>>>>

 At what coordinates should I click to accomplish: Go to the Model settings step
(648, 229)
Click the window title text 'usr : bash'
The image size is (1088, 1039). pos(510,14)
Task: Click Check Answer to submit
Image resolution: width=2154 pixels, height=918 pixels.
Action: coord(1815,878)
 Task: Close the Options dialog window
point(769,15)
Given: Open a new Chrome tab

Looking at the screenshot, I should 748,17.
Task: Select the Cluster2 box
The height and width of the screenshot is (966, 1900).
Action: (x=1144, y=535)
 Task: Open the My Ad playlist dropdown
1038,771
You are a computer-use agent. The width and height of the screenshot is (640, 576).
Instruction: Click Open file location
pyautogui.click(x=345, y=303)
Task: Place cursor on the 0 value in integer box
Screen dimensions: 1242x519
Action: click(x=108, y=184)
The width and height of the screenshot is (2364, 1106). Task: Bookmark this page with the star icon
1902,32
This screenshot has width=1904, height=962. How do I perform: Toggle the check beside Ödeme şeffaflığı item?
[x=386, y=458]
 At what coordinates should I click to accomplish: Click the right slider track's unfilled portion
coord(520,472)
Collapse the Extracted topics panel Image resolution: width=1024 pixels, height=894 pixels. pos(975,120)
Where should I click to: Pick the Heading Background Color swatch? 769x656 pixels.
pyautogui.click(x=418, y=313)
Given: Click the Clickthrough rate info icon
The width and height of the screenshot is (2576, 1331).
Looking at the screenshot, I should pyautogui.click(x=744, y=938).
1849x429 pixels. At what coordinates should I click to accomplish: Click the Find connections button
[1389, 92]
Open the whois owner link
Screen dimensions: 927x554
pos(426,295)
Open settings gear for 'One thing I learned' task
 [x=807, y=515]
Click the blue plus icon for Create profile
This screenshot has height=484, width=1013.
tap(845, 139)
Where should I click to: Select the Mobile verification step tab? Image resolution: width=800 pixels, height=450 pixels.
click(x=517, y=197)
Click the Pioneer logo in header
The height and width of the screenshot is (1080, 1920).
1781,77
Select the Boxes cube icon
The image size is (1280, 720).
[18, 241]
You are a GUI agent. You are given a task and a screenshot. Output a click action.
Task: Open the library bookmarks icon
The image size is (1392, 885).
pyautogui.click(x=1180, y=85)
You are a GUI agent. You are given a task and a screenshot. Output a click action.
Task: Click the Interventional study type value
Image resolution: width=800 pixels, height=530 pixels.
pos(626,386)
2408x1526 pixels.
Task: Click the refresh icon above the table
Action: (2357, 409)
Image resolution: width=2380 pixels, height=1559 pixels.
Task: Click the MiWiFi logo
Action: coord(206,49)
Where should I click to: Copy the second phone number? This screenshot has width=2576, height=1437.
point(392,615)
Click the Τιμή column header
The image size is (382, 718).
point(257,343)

<<<<

→ Brief
Reproduce the items word for word, starting at the first line and ending at the line that contains "point(769,15)".

→ Exercise response
 At what coordinates should I click to accomplish: Go to the Model settings step
(648, 229)
Click the window title text 'usr : bash'
The image size is (1088, 1039). pos(510,14)
Task: Click Check Answer to submit
Image resolution: width=2154 pixels, height=918 pixels.
Action: coord(1815,878)
 Task: Close the Options dialog window
point(769,15)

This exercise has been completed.